About this task: For each line below that contains the string "folder", copy that line.

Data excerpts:
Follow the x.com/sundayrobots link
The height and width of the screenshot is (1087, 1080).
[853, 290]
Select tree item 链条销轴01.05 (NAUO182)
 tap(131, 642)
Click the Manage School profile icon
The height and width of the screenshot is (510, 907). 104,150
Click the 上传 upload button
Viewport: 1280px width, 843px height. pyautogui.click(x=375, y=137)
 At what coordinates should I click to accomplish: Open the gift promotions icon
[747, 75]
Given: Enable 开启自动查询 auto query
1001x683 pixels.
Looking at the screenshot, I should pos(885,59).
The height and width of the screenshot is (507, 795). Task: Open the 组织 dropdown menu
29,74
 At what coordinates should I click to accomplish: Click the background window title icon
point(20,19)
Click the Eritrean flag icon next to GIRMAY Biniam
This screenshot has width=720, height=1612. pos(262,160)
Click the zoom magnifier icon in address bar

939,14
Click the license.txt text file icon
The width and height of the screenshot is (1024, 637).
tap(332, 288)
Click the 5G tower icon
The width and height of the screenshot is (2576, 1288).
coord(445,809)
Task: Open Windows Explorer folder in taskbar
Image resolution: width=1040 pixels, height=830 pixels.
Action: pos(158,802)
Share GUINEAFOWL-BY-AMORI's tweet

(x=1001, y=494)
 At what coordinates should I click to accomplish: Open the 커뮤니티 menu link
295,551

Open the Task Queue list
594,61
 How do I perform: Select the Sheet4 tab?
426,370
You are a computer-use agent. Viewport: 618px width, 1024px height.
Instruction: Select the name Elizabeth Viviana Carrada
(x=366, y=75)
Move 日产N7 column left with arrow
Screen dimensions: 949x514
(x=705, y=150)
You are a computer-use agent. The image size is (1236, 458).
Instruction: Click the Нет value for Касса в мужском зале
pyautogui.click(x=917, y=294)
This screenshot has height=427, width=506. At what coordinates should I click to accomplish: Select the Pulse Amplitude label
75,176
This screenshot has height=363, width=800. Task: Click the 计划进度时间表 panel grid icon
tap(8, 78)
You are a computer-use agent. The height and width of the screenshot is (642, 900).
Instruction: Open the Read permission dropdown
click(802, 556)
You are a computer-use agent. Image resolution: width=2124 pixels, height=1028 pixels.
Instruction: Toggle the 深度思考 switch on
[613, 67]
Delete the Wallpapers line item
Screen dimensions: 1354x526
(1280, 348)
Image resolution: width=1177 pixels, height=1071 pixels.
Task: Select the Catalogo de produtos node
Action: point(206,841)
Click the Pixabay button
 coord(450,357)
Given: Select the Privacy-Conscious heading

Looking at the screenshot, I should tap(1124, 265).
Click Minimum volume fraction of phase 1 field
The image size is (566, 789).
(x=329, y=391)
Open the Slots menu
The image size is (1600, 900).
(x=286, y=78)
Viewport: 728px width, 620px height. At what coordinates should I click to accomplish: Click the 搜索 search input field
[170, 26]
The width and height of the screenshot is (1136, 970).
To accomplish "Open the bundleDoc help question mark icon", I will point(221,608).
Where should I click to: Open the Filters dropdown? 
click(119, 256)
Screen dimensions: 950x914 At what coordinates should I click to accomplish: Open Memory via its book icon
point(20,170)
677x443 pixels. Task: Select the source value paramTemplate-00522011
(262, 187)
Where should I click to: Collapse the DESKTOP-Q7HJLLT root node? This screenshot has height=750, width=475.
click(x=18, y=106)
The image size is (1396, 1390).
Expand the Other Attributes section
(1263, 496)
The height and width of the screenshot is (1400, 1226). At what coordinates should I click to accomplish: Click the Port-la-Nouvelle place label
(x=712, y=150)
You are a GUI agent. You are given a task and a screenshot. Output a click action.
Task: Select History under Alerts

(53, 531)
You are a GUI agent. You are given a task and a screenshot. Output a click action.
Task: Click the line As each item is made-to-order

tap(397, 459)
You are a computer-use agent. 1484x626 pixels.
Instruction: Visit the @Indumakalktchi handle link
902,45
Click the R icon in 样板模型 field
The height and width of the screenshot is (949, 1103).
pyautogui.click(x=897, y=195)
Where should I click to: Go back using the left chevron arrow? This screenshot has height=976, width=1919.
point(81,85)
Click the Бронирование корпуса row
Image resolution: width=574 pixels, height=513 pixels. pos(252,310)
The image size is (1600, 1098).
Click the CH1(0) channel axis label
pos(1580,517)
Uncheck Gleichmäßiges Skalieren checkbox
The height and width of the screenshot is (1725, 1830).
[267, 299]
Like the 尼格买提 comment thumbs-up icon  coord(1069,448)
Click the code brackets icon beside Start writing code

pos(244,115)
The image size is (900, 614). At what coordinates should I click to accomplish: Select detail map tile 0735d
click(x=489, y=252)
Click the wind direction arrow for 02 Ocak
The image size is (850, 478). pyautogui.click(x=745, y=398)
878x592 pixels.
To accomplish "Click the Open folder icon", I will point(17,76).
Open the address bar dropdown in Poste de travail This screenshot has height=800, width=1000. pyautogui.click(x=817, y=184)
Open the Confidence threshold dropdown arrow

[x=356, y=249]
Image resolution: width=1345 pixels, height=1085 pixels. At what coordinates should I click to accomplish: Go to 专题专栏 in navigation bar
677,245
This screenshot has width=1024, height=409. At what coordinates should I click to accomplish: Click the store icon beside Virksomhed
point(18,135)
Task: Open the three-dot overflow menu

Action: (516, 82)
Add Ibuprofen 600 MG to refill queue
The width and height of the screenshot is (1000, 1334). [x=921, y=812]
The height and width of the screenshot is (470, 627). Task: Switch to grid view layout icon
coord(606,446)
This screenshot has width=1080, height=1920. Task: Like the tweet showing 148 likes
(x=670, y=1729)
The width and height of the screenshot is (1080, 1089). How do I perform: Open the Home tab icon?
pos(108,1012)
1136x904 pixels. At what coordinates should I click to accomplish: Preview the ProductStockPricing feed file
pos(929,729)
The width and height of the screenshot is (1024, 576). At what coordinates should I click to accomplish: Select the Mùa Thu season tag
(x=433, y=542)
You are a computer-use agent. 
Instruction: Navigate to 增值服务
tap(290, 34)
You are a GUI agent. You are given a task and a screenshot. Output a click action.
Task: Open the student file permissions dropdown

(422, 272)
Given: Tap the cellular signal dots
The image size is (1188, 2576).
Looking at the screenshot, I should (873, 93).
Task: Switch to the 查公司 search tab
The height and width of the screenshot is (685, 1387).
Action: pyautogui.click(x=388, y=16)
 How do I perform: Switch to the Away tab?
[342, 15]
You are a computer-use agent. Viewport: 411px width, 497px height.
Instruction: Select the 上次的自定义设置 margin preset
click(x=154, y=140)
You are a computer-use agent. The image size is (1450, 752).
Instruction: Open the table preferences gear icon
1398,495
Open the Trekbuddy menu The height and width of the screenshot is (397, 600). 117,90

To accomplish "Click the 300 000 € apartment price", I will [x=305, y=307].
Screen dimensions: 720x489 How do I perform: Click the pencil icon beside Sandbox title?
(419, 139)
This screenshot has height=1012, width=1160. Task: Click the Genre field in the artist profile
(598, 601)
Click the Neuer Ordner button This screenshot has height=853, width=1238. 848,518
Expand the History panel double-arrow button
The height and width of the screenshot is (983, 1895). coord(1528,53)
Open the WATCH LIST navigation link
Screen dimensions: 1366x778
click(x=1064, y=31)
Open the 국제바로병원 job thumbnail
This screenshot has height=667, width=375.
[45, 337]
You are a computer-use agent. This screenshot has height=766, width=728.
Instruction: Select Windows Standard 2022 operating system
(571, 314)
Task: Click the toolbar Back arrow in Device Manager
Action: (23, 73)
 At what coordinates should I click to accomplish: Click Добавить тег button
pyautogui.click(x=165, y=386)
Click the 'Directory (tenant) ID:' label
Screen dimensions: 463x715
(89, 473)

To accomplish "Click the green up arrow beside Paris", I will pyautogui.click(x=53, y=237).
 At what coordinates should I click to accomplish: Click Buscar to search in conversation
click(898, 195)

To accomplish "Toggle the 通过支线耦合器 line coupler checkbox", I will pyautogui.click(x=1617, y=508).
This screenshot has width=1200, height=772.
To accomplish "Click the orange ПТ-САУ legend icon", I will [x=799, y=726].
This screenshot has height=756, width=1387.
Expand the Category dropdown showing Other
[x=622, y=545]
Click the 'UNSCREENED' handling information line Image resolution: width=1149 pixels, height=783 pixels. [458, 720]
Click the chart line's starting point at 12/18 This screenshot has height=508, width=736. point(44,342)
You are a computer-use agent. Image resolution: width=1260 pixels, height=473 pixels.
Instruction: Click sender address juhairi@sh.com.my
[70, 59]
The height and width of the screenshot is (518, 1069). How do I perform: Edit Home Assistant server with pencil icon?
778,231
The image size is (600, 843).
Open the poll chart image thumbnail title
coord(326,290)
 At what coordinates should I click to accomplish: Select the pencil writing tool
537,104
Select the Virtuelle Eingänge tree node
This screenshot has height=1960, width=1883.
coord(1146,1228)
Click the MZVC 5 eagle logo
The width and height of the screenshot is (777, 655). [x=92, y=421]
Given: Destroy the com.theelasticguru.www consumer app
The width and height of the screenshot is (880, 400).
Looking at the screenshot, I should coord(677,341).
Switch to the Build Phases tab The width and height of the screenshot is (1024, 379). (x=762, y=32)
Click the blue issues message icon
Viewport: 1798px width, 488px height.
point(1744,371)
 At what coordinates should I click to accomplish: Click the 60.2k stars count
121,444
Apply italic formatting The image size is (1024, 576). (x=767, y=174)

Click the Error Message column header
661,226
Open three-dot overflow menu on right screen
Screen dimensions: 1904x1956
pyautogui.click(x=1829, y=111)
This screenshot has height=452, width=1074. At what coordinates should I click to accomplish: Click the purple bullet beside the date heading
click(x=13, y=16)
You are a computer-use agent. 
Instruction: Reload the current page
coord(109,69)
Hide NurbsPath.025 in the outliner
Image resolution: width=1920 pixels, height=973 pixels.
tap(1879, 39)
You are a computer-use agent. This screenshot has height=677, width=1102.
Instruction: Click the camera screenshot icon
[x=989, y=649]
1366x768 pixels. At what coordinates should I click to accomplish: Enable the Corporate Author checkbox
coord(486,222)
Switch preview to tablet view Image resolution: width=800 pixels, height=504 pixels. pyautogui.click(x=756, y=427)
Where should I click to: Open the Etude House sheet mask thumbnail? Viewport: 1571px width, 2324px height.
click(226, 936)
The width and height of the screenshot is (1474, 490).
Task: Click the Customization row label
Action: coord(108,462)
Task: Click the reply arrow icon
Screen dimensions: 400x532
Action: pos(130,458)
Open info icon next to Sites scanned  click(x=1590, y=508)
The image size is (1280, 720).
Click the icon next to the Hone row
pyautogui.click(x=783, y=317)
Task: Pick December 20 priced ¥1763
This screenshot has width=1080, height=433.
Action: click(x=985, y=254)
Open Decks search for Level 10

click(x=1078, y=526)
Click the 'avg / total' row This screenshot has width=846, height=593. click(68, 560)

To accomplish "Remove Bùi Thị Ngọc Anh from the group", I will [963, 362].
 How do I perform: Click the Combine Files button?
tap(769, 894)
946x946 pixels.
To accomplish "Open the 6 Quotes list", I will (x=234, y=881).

Your solution:
Task: Open Windows Explorer folder in taskbar
To accomplish "Click the Open folder icon", I will point(17,76).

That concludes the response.